Y todo esto ocurre en apenas 81 minutos de película: qué grandes eran aquellos tiempos en los que guionistas y cineastas eran capaces de condensar historias ricas, complejas, intensas, repletas de cosas, de subtramas, de atmósferas impactantes, de matices y recovecos, sin estirar la duración de los filmes hasta lo interminable o lo insoportable (por citar dos casos recientes de alargamiento insufrible de películas que podrían haberse quedado en menos de la mitad: Lincoln y Django desencadenado; pero son otros muchos, muchísimos, los casos en los últimos lustros).Siodmak consigue crear una atmósfera a mitad de camino entre el romanticismo costumbrista y el cuento gótico de crímenes. Las secuencias de Philip y Mary están filmadas con gran sensibilidad emocional, con encadenados que muestran sus salidas nocturnas a teatros y restaurantes, su complidad y sus risas, su frescura y su atracción mutua. Las escenas en casa de Philip, en cambio, antes y después del “accidente” y de las complicadas maniobras que se ve obligado a poner en práctica para protegerse de la policía y de las irritantes intromisiones de su vecino, son un ejercicio canónico de tensión, intriga y suspense, con un excelente ejercicio de elipsis (el episodio mismo de la escalera, aunque al espectador no se le oculta la verdad de lo que va a ocurrir) o con secuencias en las que el agobio y el nerviosismo de un Philip que se ve súbitamente acorralado (el momento del vaso de whisky con “aditivos”) se trasladan a un espectador que asiste a un magistral despliegue de suspense al más puro estilo hitchcockiano. El colofón final en la despedida del barco que parte hacia Canadá y la resolución última del caso de Philip sirve para redondear una trama con mucho más fondo del aparente.

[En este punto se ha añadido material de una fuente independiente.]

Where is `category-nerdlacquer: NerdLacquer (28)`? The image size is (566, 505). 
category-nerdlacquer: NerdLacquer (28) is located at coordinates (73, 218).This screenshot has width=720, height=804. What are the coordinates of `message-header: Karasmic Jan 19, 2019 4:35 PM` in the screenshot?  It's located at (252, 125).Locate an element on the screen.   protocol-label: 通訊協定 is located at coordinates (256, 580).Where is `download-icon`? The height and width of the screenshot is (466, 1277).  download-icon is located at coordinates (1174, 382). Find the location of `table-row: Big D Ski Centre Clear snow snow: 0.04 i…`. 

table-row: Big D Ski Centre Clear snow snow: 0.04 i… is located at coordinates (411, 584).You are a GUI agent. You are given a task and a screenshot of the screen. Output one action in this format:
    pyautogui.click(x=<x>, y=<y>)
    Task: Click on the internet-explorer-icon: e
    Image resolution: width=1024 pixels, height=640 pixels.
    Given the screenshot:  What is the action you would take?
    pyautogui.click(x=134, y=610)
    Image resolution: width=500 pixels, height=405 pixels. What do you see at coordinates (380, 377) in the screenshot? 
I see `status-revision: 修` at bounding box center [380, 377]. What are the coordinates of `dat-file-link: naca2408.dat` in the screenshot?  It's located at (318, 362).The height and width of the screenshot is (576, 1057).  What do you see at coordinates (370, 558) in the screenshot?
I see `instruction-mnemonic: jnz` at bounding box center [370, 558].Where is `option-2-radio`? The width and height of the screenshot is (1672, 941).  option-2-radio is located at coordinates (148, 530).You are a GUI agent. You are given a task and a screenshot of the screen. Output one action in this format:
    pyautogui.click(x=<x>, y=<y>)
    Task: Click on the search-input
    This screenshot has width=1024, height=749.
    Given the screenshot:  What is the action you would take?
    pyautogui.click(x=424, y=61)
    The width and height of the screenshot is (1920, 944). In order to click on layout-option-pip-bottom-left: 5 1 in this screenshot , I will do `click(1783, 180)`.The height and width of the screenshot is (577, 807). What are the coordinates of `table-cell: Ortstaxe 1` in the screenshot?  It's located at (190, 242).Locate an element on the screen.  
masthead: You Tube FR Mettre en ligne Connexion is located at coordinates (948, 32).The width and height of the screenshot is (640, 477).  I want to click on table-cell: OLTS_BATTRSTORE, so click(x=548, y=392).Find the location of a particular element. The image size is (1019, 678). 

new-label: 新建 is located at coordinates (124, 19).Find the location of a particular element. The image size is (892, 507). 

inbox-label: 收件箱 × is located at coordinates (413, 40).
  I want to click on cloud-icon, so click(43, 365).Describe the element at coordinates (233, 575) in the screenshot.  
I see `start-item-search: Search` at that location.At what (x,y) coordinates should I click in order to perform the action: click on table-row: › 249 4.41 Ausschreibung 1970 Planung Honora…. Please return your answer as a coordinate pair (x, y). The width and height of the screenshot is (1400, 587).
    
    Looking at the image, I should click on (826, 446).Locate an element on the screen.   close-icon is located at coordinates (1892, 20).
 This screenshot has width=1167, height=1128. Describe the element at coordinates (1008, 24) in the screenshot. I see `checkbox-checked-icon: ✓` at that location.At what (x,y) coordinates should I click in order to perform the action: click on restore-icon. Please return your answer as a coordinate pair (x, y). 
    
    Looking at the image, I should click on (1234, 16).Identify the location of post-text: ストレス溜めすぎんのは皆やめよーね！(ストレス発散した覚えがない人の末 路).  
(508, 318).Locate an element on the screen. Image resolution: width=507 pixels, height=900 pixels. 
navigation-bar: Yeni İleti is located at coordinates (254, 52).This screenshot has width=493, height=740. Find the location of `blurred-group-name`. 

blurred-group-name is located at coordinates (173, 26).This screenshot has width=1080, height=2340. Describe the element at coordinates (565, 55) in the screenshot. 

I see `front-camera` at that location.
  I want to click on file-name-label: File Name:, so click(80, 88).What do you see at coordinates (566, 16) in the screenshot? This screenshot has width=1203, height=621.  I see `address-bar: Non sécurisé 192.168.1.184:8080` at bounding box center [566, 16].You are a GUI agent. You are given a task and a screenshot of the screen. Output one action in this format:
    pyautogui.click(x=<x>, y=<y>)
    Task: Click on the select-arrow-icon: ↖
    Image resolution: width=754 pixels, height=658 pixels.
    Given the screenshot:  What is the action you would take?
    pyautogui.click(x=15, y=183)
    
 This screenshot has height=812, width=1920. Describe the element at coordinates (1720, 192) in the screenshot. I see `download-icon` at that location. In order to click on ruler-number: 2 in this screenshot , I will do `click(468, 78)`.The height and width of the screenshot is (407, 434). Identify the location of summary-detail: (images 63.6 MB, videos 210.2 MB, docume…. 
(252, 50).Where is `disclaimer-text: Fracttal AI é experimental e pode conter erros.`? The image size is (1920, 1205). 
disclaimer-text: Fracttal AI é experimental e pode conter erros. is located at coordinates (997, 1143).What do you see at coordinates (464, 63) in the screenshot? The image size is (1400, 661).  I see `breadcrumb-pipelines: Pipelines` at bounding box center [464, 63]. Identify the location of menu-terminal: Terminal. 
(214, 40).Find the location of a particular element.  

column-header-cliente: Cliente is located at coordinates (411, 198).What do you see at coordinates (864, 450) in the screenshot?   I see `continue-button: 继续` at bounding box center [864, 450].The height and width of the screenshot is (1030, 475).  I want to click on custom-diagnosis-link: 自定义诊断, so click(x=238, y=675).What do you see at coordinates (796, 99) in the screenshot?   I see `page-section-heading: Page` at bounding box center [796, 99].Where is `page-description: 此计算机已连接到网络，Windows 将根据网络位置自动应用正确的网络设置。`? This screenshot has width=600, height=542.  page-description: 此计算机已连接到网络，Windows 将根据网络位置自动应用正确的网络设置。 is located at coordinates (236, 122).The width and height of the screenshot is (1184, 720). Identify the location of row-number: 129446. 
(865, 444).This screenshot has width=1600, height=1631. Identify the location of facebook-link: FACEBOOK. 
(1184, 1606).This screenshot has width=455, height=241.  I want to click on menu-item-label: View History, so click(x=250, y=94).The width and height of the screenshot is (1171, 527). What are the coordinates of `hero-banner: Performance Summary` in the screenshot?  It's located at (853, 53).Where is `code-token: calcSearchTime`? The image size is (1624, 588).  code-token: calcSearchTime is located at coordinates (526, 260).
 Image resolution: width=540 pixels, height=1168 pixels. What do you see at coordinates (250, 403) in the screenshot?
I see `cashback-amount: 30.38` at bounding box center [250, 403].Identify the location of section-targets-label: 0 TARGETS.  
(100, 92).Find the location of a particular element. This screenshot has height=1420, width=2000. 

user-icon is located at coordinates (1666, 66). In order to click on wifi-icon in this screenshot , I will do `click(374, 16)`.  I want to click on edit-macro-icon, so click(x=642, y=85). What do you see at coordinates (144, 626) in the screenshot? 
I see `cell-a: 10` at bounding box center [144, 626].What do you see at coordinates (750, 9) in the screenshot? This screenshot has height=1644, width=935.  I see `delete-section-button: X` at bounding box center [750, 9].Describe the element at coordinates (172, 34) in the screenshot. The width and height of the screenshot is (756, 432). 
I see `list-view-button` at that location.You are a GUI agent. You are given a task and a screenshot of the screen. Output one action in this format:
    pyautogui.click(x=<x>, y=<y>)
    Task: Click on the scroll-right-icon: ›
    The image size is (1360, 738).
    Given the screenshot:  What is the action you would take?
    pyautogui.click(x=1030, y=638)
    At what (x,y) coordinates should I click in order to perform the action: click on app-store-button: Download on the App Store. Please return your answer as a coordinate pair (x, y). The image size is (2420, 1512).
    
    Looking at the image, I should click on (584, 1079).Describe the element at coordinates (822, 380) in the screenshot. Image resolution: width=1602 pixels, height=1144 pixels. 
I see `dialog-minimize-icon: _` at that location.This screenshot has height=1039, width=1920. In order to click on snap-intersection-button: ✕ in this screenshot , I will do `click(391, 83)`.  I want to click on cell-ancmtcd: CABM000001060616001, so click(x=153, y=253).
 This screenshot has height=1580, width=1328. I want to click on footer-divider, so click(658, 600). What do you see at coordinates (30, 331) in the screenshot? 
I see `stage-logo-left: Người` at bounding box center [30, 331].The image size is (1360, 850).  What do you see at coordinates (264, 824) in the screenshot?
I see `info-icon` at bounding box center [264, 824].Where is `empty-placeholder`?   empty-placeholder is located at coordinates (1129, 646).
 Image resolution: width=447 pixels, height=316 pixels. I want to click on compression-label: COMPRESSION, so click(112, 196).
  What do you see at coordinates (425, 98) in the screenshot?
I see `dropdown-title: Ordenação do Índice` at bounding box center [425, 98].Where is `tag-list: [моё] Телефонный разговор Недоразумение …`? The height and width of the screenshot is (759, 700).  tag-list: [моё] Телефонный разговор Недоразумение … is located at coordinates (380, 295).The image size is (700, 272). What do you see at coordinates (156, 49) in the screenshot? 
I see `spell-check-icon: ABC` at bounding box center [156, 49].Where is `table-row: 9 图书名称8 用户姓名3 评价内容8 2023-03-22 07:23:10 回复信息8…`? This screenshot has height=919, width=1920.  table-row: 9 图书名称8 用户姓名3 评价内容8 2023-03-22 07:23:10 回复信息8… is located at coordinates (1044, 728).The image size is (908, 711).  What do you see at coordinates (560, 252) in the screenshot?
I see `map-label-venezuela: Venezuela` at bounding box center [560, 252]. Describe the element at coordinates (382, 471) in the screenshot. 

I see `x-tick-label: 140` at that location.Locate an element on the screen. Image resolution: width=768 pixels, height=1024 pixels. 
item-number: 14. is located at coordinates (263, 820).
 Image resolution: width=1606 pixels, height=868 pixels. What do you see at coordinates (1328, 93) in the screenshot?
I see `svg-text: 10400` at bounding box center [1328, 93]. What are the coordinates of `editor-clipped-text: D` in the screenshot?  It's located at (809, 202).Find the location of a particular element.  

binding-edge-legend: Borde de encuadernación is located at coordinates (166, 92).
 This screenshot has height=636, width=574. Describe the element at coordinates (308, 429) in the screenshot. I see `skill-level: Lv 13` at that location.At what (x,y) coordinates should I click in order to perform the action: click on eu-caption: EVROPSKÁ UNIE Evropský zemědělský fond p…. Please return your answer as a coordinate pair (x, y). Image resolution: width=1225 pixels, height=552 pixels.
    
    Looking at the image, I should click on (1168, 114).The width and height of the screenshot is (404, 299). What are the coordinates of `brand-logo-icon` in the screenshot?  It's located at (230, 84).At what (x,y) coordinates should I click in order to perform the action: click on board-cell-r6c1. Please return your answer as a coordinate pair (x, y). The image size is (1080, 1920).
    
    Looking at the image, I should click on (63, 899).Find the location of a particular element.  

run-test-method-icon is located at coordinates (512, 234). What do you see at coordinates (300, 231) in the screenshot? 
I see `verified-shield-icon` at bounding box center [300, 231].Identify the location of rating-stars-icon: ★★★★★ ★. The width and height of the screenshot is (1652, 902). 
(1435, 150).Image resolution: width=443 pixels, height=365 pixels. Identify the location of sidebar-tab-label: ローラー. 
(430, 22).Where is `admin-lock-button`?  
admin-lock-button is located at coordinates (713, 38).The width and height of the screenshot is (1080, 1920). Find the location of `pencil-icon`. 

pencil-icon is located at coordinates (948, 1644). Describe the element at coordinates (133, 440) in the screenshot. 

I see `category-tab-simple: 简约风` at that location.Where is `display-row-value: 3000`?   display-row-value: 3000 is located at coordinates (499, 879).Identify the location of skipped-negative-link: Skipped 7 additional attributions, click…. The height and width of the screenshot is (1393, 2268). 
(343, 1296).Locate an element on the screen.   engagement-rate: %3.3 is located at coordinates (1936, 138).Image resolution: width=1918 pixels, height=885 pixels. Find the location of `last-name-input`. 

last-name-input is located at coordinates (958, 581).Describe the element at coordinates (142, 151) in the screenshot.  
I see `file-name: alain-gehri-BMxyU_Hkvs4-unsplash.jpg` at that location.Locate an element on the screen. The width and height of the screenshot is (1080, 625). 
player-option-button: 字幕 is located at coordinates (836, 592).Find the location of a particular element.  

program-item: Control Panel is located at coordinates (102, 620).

Porque la historia de Philip sirve a Siodmak no sólo para demostrar una vez más su enorme capacidad para crear y explotar atmósferas enrarecidas (con merecida mención a la fotografía de Paul Ivano), cuya plasmación más sobresaliente serán sus inmortales cintas de cine negro de esa misma década de los cuarenta. El director, con guión de Bertram Millhauser, analiza en menos de hora y media las razones por las que el comportamiento de un hombre bueno, cabal y amable puede transformarse, por la fuerza irrefrenable de una pasión y de un odio, en una potencial tendencia al crimen, en un asesino sin escrúpulos que es capaz de obviar su propia humanidad con el fin de lograr un fin egoísta, y, al mismo tiempo, cómo en estos casos en los que se trata de un carácter perverso sobrevenido, casi como una víctima de las circunstancias, ese poso de bondad, de humanismo, de conciencia (pero, ojo, no de remordimiento), no llega a abandonar del todo a quienes se han visto sometidos a un torbellino emocional que los ha desnaturalizado, y que en última instancia vuelve a resurgir para asumir y reconocer su culpa y afrontar su destino.

Este final, sin duda grandioso y rodado con un pulso extraordinario, es quizá el punto más flaco de la cinta junto con la apresurada irrupción del detective el día del funeral, un aspecto carente de desarrollo suficiente en sus motivaciones y en sus sospechas hasta el punto de que parece fruto del capricho o del odio personal hacia el personaje de Philip, al que no conocía previamente. Esa investigación paralela a la oficial (que declara legalmente el accidente como causa de fallecimiento de la esposa de Philip), clave en el desarrollo posterior de la historia, carece de verdadera solidez en el guión por más que se vuelva esencial. Con todo, la película es un pequeño prodigio de concisión y sirve de vehículo para una nueva interpretación excepcional de Charles Laughton, que borda todos y cada uno de los matices que requiere la evolución de su personaje, con sus hipocresías y falsedades junto a sus atributos naturales de bondad y campechanía. Fenomenalmente secundado por todo el reparto (en especial por el niño Raymond Severn, el botones de su oficina), destacan sus secuencias junto a Henry Daniell; de la interacción de ambos saltan chispas.

Una pequeña joya cuya brevedad la hace, paradójicamente, mucho más grande.